1. 1 6月27日(ニューヨーク時間),国際刑事裁判所(ICC)締約国会議議長団会合において,我が国の野口元郎国際司法協力担当大使兼最高検察庁検事(前・ICC被害者信託基金理事長)が,ICCの新検察官(2020年に選出予定)候補者の評価を行う新検察官選出委員会の独立専門家(ICCローマ規程締約国の5地域グループから各1名)として選出されました。独立専門家は,同委員会の委員に対し,専門的な見地から助言等を行う役割を担います。

    2 野口大使が,国際刑事法分野における知見と経験を生かして,ICCの新検察官の選出に貢献することは,法の支配の観点からICCを重視している我が国にとって,重要な意義を有するものです。

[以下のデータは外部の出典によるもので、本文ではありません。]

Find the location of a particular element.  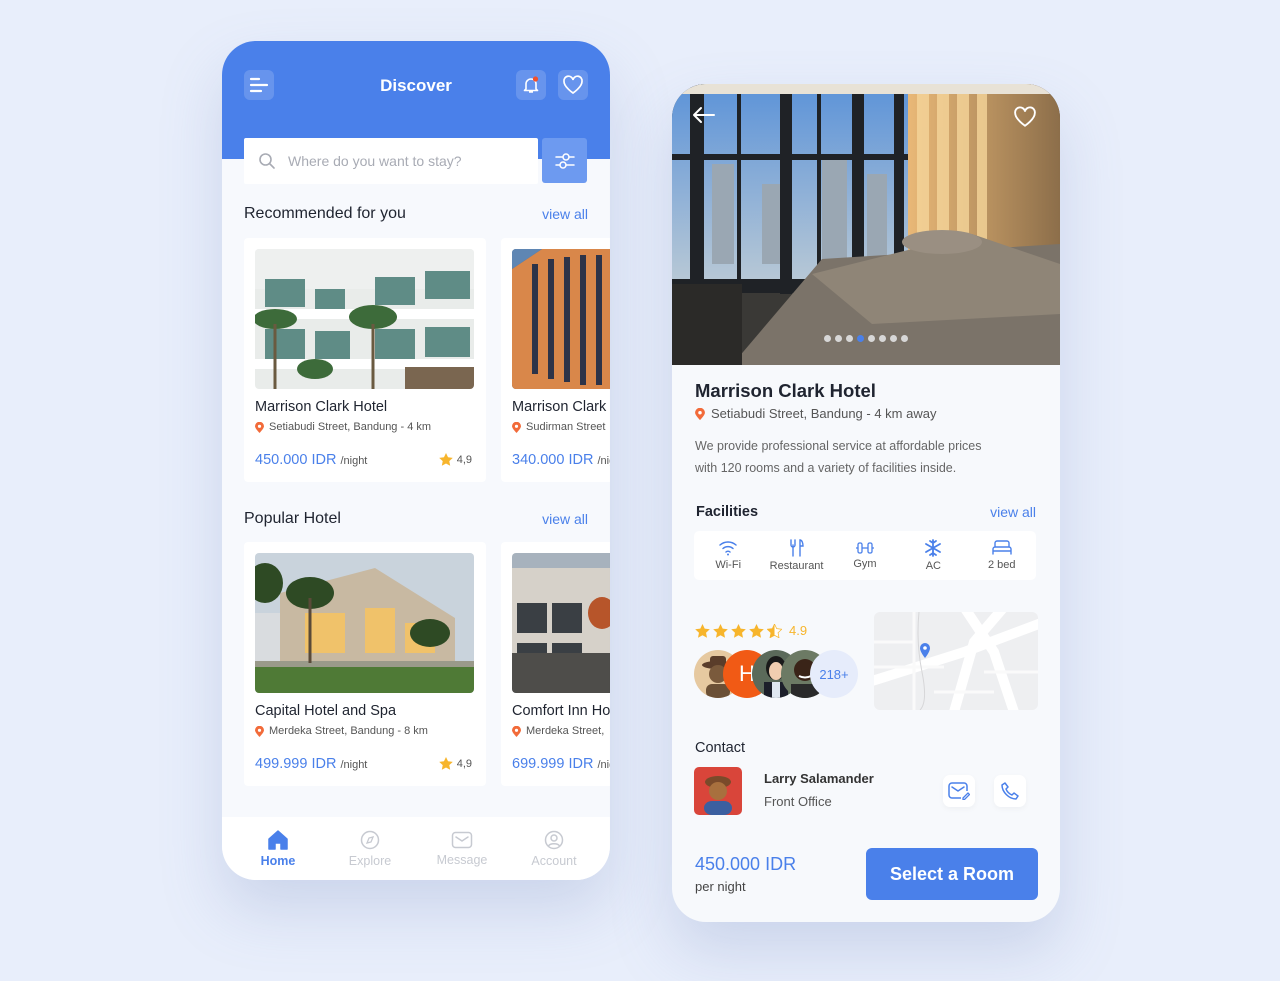

facility-label: AC is located at coordinates (933, 566).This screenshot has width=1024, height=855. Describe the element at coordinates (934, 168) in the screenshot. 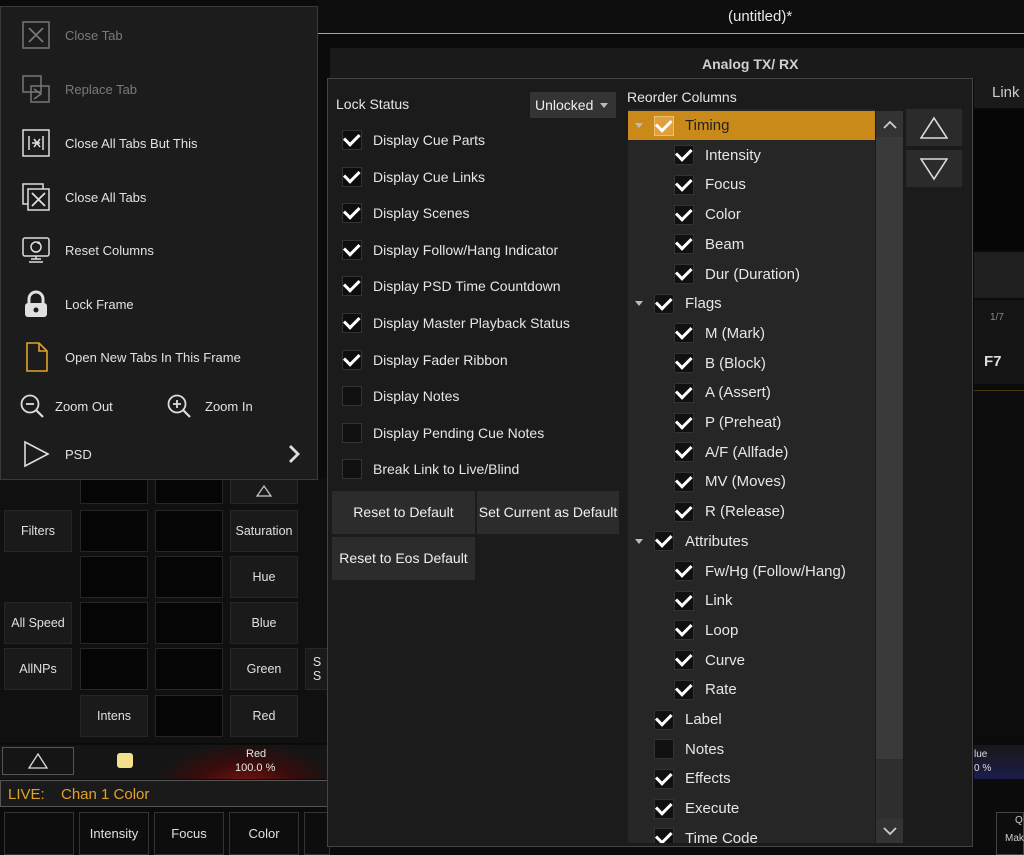

I see `move-down-button` at that location. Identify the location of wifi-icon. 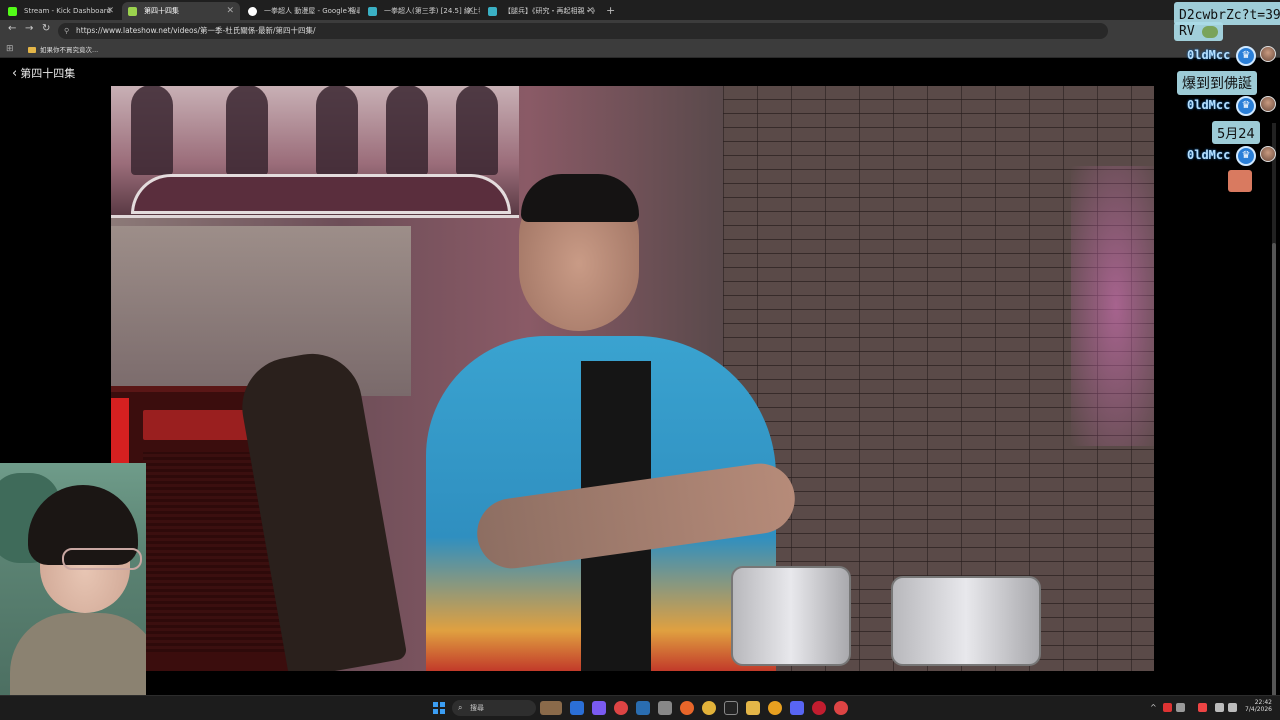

    3 我が国は,引き続き他の締約国と緊密に協力しつつICCの活動に積極的に貢献していきます。

    【参考1】国際刑事裁判所(ICC)  
     国際社会全体の関心事である最も重大な犯罪(集団殺害犯罪,人道に対する罪,戦争犯罪,侵略犯罪)を犯した個人を,国際法に基づき訴追・処罰するための,史上初の常設の国際刑事法廷。設立条約たるローマ規程は,1998年7月に採択され,2002年7月1日に発効。我が国は,2007年7月17日に加入書を寄託し,同年10月1日に105番目の加盟国となった。2019年6月現在の締約国数は122。裁判所はオランダのハーグに所在。

    【参考2】ICC検察官
     ICC検察官は,裁判所から独立して行動し,ICCの管轄権の範囲内にある犯罪について締約国や国連安保理からの付託等を受理して捜査を開始するするとともに,自らの発意に基づき裁判所の許可を得て捜査を開始する権限も有する。
    ICC検察官は,徳望が高く,かつ,刑事事件の訴追又は裁判について高い能力及び広範な実務上の経験を有し,英語又は仏語に通じる者でなければならない。任期は9年,再選不可。ICC検察官は,締約国の絶対多数による議決で選出される(ICCローマ規程第42条)。現職はファトウ・ベンソーダ検察官(ガンビア出身,女性。第二代ICC検察官)。